::: DATA TO USE :::

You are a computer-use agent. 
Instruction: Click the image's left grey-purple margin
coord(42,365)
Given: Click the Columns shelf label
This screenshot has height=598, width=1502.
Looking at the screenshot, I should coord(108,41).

:::

WHAT THE TASK ASKS: Each line of the listing needs to be transcribed exactly.

ANSWER FOR THE TASK:
You are a computer-use agent. 
Instruction: Click the image's left grey-purple margin
coord(42,365)
Given: Click the Columns shelf label
This screenshot has height=598, width=1502.
Looking at the screenshot, I should coord(108,41).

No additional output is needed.